- **TASK**
Retype the whole of the data exactly.
---------- DATA ----------
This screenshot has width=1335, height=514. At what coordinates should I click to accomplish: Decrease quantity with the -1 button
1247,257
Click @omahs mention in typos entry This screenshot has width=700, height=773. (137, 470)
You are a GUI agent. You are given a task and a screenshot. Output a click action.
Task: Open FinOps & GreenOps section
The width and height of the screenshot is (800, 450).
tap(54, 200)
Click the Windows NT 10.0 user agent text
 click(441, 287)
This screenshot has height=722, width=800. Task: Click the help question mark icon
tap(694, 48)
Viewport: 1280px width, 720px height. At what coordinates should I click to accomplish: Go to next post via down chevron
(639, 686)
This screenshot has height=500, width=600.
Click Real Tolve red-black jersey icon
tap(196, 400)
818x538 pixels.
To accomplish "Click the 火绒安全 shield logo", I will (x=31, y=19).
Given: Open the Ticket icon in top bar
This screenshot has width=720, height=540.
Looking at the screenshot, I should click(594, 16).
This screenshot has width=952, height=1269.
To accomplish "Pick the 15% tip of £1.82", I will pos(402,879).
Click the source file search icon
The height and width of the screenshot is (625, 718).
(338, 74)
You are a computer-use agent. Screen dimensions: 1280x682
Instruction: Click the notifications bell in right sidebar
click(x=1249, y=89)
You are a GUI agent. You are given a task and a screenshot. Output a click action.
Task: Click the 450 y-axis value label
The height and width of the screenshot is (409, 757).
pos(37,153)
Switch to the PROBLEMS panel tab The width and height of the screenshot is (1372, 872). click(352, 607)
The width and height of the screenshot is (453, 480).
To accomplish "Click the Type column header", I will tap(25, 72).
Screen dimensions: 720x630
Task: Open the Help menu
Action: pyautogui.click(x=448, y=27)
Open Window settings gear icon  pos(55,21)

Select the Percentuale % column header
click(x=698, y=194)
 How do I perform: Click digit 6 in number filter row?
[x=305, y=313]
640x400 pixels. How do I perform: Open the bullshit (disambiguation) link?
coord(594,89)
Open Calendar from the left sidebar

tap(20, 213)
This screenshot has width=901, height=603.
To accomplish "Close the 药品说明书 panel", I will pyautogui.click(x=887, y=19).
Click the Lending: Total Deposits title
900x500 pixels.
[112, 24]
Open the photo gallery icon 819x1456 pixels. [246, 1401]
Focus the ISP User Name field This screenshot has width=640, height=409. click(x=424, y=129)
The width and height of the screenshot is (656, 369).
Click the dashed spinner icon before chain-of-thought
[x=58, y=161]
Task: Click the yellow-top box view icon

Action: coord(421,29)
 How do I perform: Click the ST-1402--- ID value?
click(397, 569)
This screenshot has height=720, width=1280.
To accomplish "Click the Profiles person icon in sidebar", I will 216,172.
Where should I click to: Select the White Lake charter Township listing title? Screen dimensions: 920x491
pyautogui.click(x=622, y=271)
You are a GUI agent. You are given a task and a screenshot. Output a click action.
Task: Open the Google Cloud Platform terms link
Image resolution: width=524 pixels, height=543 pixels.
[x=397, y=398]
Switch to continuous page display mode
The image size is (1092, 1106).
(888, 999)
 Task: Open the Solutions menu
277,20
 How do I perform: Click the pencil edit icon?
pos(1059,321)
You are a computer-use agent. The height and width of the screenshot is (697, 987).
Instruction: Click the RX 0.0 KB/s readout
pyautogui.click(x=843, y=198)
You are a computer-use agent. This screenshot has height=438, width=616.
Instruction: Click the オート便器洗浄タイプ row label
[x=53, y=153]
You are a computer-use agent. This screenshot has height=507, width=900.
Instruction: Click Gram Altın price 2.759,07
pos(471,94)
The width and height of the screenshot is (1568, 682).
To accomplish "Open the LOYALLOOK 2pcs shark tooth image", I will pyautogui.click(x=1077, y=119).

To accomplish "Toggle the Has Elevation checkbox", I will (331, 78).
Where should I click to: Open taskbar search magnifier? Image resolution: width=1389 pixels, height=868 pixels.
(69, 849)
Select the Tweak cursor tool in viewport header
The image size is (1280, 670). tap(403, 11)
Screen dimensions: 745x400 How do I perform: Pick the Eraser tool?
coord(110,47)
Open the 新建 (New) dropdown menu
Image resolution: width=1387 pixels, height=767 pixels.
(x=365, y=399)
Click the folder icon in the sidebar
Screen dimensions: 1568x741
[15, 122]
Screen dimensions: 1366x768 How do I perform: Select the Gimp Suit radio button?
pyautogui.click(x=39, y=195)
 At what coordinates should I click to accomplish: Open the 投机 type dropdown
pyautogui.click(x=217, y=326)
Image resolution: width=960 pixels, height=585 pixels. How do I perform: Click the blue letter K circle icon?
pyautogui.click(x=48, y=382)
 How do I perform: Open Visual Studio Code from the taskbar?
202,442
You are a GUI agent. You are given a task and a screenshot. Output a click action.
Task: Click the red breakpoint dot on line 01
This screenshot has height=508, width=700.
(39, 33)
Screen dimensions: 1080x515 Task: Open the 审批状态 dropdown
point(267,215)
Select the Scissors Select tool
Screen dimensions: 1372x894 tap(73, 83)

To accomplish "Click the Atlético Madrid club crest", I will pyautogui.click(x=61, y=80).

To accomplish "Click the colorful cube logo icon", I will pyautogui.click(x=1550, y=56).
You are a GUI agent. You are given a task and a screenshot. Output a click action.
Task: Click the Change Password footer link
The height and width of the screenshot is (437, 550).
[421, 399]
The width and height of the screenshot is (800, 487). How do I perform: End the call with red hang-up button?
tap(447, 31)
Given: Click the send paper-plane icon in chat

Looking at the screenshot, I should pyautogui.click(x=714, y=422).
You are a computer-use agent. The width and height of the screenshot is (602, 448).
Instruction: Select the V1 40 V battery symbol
----------
- **RESPONSE FOR THIS EXERCISE**
This screenshot has width=1335, height=514. At what coordinates should I click to accomplish: Decrease quantity with the -1 button
1247,257
Click @omahs mention in typos entry This screenshot has width=700, height=773. (137, 470)
You are a GUI agent. You are given a task and a screenshot. Output a click action.
Task: Open FinOps & GreenOps section
The width and height of the screenshot is (800, 450).
tap(54, 200)
Click the Windows NT 10.0 user agent text
 click(441, 287)
This screenshot has height=722, width=800. Task: Click the help question mark icon
tap(694, 48)
Viewport: 1280px width, 720px height. At what coordinates should I click to accomplish: Go to next post via down chevron
(639, 686)
This screenshot has height=500, width=600.
Click Real Tolve red-black jersey icon
tap(196, 400)
818x538 pixels.
To accomplish "Click the 火绒安全 shield logo", I will (x=31, y=19).
Given: Open the Ticket icon in top bar
This screenshot has width=720, height=540.
Looking at the screenshot, I should click(594, 16).
This screenshot has width=952, height=1269.
To accomplish "Pick the 15% tip of £1.82", I will pos(402,879).
Click the source file search icon
The height and width of the screenshot is (625, 718).
(338, 74)
You are a computer-use agent. Screen dimensions: 1280x682
Instruction: Click the notifications bell in right sidebar
click(x=1249, y=89)
You are a GUI agent. You are given a task and a screenshot. Output a click action.
Task: Click the 450 y-axis value label
The height and width of the screenshot is (409, 757).
pos(37,153)
Switch to the PROBLEMS panel tab The width and height of the screenshot is (1372, 872). click(352, 607)
The width and height of the screenshot is (453, 480).
To accomplish "Click the Type column header", I will tap(25, 72).
Screen dimensions: 720x630
Task: Open the Help menu
Action: pyautogui.click(x=448, y=27)
Open Window settings gear icon  pos(55,21)

Select the Percentuale % column header
click(x=698, y=194)
 How do I perform: Click digit 6 in number filter row?
[x=305, y=313]
640x400 pixels. How do I perform: Open the bullshit (disambiguation) link?
coord(594,89)
Open Calendar from the left sidebar

tap(20, 213)
This screenshot has width=901, height=603.
To accomplish "Close the 药品说明书 panel", I will pyautogui.click(x=887, y=19).
Click the Lending: Total Deposits title
900x500 pixels.
[112, 24]
Open the photo gallery icon 819x1456 pixels. [246, 1401]
Focus the ISP User Name field This screenshot has width=640, height=409. click(x=424, y=129)
The width and height of the screenshot is (656, 369).
Click the dashed spinner icon before chain-of-thought
[x=58, y=161]
Task: Click the yellow-top box view icon

Action: coord(421,29)
 How do I perform: Click the ST-1402--- ID value?
click(397, 569)
This screenshot has height=720, width=1280.
To accomplish "Click the Profiles person icon in sidebar", I will 216,172.
Where should I click to: Select the White Lake charter Township listing title? Screen dimensions: 920x491
pyautogui.click(x=622, y=271)
You are a GUI agent. You are given a task and a screenshot. Output a click action.
Task: Open the Google Cloud Platform terms link
Image resolution: width=524 pixels, height=543 pixels.
[x=397, y=398]
Switch to continuous page display mode
The image size is (1092, 1106).
(888, 999)
 Task: Open the Solutions menu
277,20
 How do I perform: Click the pencil edit icon?
pos(1059,321)
You are a computer-use agent. The height and width of the screenshot is (697, 987).
Instruction: Click the RX 0.0 KB/s readout
pyautogui.click(x=843, y=198)
You are a computer-use agent. This screenshot has height=438, width=616.
Instruction: Click the オート便器洗浄タイプ row label
[x=53, y=153]
You are a computer-use agent. This screenshot has height=507, width=900.
Instruction: Click Gram Altın price 2.759,07
pos(471,94)
The width and height of the screenshot is (1568, 682).
To accomplish "Open the LOYALLOOK 2pcs shark tooth image", I will pyautogui.click(x=1077, y=119).

To accomplish "Toggle the Has Elevation checkbox", I will (331, 78).
Where should I click to: Open taskbar search magnifier? Image resolution: width=1389 pixels, height=868 pixels.
(69, 849)
Select the Tweak cursor tool in viewport header
The image size is (1280, 670). tap(403, 11)
Screen dimensions: 745x400 How do I perform: Pick the Eraser tool?
coord(110,47)
Open the 新建 (New) dropdown menu
Image resolution: width=1387 pixels, height=767 pixels.
(x=365, y=399)
Click the folder icon in the sidebar
Screen dimensions: 1568x741
[15, 122]
Screen dimensions: 1366x768 How do I perform: Select the Gimp Suit radio button?
pyautogui.click(x=39, y=195)
 At what coordinates should I click to accomplish: Open the 投机 type dropdown
pyautogui.click(x=217, y=326)
Image resolution: width=960 pixels, height=585 pixels. How do I perform: Click the blue letter K circle icon?
pyautogui.click(x=48, y=382)
 How do I perform: Open Visual Studio Code from the taskbar?
202,442
You are a GUI agent. You are given a task and a screenshot. Output a click action.
Task: Click the red breakpoint dot on line 01
This screenshot has height=508, width=700.
(39, 33)
Screen dimensions: 1080x515 Task: Open the 审批状态 dropdown
point(267,215)
Select the Scissors Select tool
Screen dimensions: 1372x894 tap(73, 83)

To accomplish "Click the Atlético Madrid club crest", I will pyautogui.click(x=61, y=80).

To accomplish "Click the colorful cube logo icon", I will pyautogui.click(x=1550, y=56).
You are a GUI agent. You are given a task and a screenshot. Output a click action.
Task: Click the Change Password footer link
The height and width of the screenshot is (437, 550).
[421, 399]
The width and height of the screenshot is (800, 487). How do I perform: End the call with red hang-up button?
tap(447, 31)
Given: Click the send paper-plane icon in chat

Looking at the screenshot, I should pyautogui.click(x=714, y=422).
You are a computer-use agent. The width and height of the screenshot is (602, 448).
Instruction: Select the V1 40 V battery symbol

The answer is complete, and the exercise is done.